Bangui, (C.N.C), 08-01-2016

« Le système informatique des élections a été verrouillé par un candidat aux législatives au profit d’un candidat à la présidentielle qui est en bonne position », c’est la substance de la déclaration du Directeur national de campagne du candidat du Rassemblement démocratique centrafricain (RDC) Désiré Nzanga Bilal Kolingba. Une déclaration faite, le 07 janvier 2016, lors d’une conférence de presse tenue dans la salle de conférence du Centre SOS santé à Bangui.

Le DNC du candidat du RDC, Anatole Ndemagouba-Gbogot n’y était pas allé sur l dos de la cuillère pour dénoncer les manœuvres organisées par l’Autorité nationale des Elections pour favoriser un des 30 candidats à la présidentielle de 30 décembre 2015 en Centrafrique. Le DNT a voulu à travers la rencontre avec les journalistes de démontrer et informer, selon lui, l’opinion nationale et internationale. Pour lui, une vaste manœuvre de détournement de certaines urnes et procès-verbaux a été organisée. Ces procès-verbaux, selon lui, ont été installés au siège même de l’ANE en vue de détourner l’expression du peuple.

« Quand on observe de près ce qui se passe au niveau de l’ANE, on peut déjà voir à l’œil nu les multiples cas de fraudes qui ont émaillé le scrutin du 30 décembre 2015. Déjà, le système informatique des élections au niveau de l’ANE a été installé par un candidat aux élections législatives qui appartient à un parti politique qui est en bonne position », Anatole Ndemagouba-Gbogot, Directeur national de Campagne de Désiré Zanga Kolingba, candidat du RDC à la présidentielle.

Pour aller dans la démonstration de preuves de ce qu’il qualifie de fraude électorale, Anatole Ndemagouba-Gbogot a évoqué l’inaccessibilité des représentants des candidats aux certains bureaux de vote dès le début des opérations électorales. Etant empêchés, « ils ont eu accès dans les bureaux de vote qu’à partir de 12 heures. Donc, ce qui prouve que pendant tout ce temps où les représentants ont été empêchés de rentrer dans les bureaux de vote, des multiples fraudes ont été émaillés », a-t-il martelé.

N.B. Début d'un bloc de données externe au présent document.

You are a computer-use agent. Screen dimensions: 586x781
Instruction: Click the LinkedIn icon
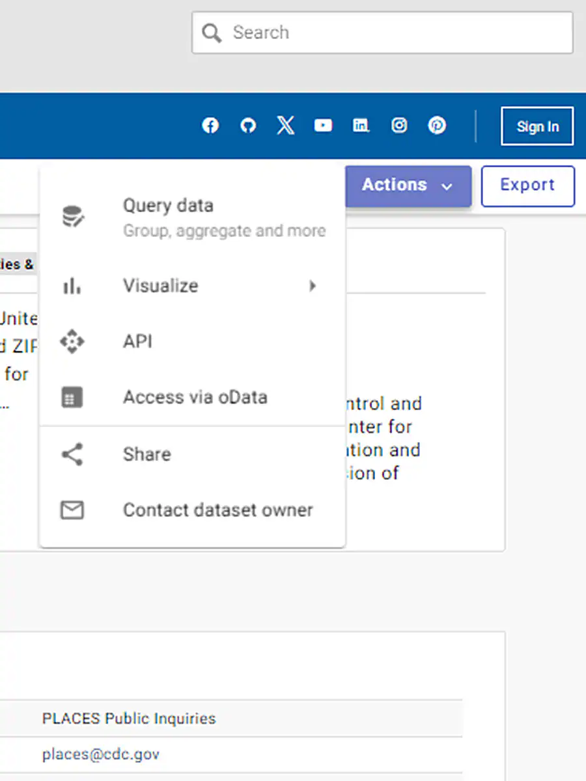tap(361, 125)
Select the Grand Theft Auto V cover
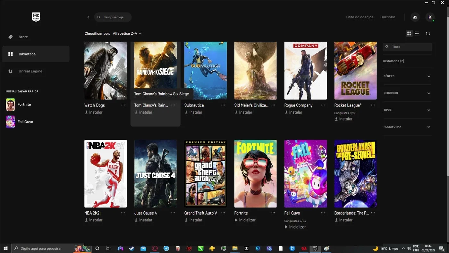 206,174
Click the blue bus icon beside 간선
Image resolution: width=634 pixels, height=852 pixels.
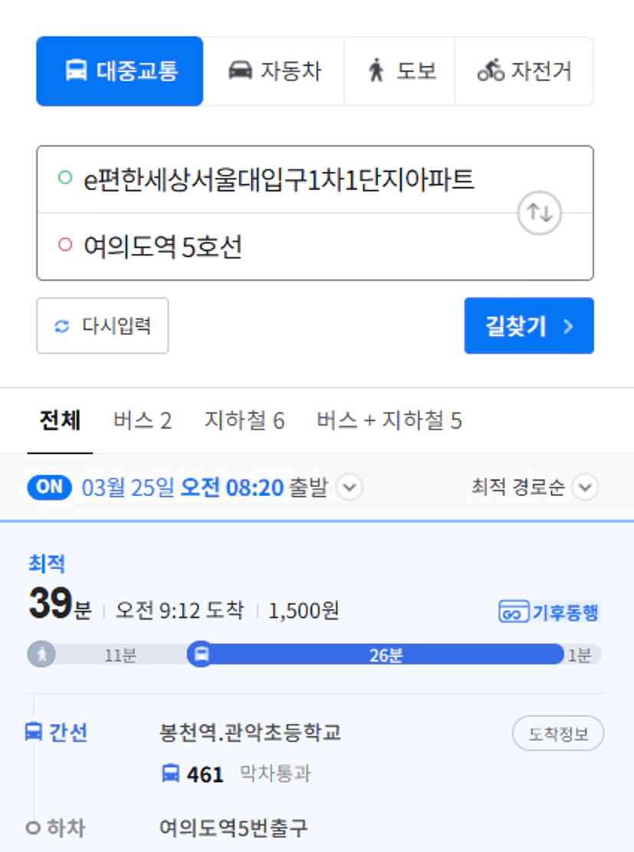click(x=34, y=732)
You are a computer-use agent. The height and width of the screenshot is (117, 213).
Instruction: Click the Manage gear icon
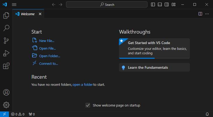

Le DNC prend à témoin les militants et sympathisants du Rassemblement Démocratique Centrafricain(RDC), les acteurs nationaux et internationaux dans le processus électoral en  RCA, de ce qui peut advenir. Pour lui, le peuple centrafricain doit rester serein et vigilant en s’employant et en se battant  de son énergie pour barrer la route au complot contre son choix. Il convient de rappeler que la République centrafricaine vient de traverser une crise qui l’a conduite dans le pétrin que chacun des Centrafricains doit prendre conscience afin d’éviter le pire à la population éprise de paix et justice.